Ryanair would likely cut back its Glasgow, Edinburgh and Belfast routes in the event of a no-deal Brexit, according to chief executive Michael O'Leary.

Asked by analysts about the location of cuts planned in the coming months as a result of delays in the delivery of the Boeing 737 MAX, Mr O'Leary said the three routes would be obvious candidates.

"An obvious one (to cut) if there is a hard Brexit at the end of October, we have three UK domestic routes ... They would readily fall out straight away," he said.

"There is a longer-term question mark over those in a hard Brexit," Mr O'Leary said. "Frankly ... we are not growing in Edinburgh, Glasgow or Belfast."

The airline has reported a 21% drop in quarterly profit as overcapacity and a price war in Germany drove ticket prices lower, but the airline kept its profit target for the year unchanged.

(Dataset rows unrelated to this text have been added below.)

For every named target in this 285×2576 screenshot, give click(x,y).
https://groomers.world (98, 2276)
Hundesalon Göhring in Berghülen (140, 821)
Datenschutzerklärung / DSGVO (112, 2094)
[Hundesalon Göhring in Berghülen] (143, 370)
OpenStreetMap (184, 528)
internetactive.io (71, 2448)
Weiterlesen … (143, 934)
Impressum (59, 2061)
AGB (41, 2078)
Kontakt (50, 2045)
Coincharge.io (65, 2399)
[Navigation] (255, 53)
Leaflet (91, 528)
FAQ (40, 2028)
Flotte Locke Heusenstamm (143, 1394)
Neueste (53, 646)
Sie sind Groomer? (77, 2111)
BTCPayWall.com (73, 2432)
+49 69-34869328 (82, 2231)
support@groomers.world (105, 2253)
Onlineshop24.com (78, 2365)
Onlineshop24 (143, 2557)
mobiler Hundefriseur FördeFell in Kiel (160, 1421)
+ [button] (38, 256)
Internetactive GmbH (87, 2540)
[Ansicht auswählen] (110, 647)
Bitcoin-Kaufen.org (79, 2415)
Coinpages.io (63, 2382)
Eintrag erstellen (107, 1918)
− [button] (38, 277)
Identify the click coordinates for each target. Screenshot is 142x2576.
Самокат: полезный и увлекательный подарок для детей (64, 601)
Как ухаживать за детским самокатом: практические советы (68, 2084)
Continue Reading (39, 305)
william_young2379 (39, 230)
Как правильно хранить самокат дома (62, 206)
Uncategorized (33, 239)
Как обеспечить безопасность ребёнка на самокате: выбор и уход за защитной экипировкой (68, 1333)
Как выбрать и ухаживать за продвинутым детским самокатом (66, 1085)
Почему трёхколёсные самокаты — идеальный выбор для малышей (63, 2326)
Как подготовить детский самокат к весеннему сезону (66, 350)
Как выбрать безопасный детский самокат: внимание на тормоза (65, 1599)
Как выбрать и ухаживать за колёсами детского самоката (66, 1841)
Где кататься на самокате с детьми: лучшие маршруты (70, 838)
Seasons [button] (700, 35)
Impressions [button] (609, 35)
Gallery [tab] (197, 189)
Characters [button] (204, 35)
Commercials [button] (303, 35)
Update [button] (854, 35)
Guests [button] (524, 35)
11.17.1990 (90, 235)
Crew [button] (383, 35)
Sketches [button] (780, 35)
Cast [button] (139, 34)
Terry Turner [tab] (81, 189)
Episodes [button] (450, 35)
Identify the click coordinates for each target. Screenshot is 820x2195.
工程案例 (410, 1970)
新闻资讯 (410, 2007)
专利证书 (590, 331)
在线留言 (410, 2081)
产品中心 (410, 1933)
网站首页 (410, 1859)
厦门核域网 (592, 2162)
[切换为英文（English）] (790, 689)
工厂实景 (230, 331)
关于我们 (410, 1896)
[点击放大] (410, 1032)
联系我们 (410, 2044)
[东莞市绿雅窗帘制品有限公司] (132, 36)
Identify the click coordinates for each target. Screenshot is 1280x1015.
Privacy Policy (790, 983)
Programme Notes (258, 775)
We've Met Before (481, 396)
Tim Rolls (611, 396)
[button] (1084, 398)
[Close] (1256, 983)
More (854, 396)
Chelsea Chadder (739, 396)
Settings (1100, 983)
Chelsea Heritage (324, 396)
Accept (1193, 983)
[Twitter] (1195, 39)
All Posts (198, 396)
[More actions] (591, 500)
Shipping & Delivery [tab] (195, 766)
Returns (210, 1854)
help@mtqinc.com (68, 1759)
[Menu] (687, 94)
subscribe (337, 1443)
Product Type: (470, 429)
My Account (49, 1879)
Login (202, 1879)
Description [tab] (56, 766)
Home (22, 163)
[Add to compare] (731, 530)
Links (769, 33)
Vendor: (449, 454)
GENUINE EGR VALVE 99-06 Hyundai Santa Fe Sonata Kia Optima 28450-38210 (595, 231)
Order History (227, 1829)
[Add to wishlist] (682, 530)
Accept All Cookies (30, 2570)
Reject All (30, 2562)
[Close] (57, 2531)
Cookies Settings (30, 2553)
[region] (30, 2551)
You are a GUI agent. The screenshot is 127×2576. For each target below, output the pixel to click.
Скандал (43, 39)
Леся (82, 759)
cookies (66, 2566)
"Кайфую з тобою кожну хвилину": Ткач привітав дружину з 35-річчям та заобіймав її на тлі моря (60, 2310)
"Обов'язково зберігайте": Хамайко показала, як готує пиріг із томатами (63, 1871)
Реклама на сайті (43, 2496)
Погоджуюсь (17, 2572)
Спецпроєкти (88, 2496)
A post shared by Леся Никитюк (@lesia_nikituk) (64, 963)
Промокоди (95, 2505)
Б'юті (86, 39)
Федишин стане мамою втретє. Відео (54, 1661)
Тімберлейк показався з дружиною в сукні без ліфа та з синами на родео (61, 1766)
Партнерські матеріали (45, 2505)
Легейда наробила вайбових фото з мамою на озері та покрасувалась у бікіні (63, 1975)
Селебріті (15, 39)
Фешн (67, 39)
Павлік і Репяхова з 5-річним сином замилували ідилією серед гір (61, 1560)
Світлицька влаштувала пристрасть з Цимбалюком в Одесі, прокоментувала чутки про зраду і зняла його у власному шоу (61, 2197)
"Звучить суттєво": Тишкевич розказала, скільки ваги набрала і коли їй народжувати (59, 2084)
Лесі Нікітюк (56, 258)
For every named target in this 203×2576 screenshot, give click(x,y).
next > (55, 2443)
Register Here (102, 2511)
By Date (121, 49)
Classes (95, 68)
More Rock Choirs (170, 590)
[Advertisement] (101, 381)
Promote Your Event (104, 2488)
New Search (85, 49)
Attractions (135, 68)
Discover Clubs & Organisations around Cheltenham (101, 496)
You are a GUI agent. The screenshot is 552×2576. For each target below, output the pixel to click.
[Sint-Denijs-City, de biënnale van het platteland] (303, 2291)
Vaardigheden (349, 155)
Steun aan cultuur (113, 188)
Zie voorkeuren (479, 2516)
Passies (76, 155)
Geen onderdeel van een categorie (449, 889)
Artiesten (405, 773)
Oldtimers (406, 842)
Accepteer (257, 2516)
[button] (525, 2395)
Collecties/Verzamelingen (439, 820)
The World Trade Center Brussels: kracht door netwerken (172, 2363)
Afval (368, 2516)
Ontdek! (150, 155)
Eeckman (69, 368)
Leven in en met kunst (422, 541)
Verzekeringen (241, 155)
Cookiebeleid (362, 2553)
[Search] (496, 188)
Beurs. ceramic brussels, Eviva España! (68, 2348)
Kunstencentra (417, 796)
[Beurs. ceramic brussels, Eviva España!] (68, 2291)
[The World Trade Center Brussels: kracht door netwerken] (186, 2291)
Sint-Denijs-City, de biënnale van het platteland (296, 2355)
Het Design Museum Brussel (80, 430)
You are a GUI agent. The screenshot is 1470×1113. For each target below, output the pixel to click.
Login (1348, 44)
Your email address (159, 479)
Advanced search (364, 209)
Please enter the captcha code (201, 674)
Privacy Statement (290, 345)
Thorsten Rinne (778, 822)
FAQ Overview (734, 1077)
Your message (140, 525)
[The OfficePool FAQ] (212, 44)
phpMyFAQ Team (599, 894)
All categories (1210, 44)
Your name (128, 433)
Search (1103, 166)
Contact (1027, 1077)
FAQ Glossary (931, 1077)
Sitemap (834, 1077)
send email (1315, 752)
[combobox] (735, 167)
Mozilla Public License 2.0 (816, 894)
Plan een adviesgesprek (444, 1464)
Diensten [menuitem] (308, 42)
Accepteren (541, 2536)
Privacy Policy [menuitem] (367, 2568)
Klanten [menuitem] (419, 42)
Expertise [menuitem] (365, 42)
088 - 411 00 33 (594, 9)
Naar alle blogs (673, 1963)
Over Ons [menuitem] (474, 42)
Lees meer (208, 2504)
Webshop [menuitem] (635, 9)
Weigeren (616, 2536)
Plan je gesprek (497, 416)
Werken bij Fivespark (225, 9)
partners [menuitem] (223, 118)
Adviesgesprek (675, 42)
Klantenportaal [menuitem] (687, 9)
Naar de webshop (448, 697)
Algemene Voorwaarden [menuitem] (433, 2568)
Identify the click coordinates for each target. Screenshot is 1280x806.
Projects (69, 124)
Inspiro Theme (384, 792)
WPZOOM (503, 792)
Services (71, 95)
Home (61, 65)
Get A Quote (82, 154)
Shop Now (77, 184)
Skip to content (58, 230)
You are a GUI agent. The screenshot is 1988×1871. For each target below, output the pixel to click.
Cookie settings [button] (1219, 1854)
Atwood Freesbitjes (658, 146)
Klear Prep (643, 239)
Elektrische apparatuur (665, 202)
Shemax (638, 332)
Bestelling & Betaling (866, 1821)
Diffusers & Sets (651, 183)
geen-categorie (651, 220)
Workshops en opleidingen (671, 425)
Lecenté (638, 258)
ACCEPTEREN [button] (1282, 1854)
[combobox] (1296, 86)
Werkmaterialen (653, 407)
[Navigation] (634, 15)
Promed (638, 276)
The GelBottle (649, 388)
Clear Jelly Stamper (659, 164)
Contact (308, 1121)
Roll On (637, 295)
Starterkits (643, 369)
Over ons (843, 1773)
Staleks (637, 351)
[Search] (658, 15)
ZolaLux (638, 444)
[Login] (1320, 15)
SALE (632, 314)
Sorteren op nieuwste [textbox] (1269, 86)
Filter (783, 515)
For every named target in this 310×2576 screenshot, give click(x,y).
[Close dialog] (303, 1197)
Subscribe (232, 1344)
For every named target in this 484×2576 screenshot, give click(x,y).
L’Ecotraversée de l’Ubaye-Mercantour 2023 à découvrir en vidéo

Shares in Europe's largest low-cost carrier have almost halved in value in two years as the company deals with overcapacity, Britain's plans to leave the European Union and delays in the delivery of the Boeing 737 MAX.

In recent weeks, it has been also been hit the threat of strike action by pilots in Ireland and the UK and cabin crew in Portugal.

Chief Financial Officer Neil Sorohan declined to comment on the likelihood of disruption in the coming weeks, but described the timing of ballots for industrial action as "a little bit unusual" given concerns around the MAX and Brexit and said the airline was open to talks.

The Dublin-based airline reported a profit after tax of €243 million for the three months to 30 June, down 21% from €309m a year earlier.

That was ahead of a forecast by a poll of analysts published by Ryanair ahead of the results of €232m.

"The June quarter results were not quite as bad as feared," Liberum analyst Gerald Khoo said in a note, adding that ticket revenue was slightly light compared with forecasts but revenue from optional extras was better than anticipated.

Ryanair reiterated its profit forecast for the year to 31 March 2020 of between €750m and €950m, compared to a forecast of €832m in the analyst poll.

"Current FY consensus is already in the bottom half of management's guidance range, but there may be some slippage as higher estimates are reined in," Mr Khoo said.

Ryanair said its fares in the three months to the end of June declined 6% from a year earlier and said it expected a similar fall for the remainder of the summer.

Average fares for the year to end-March 2020 will be towards the lower end of its guidance range of -2% to +1%.

Ryanair's shares closed 1.4% lower in Dublin this evening.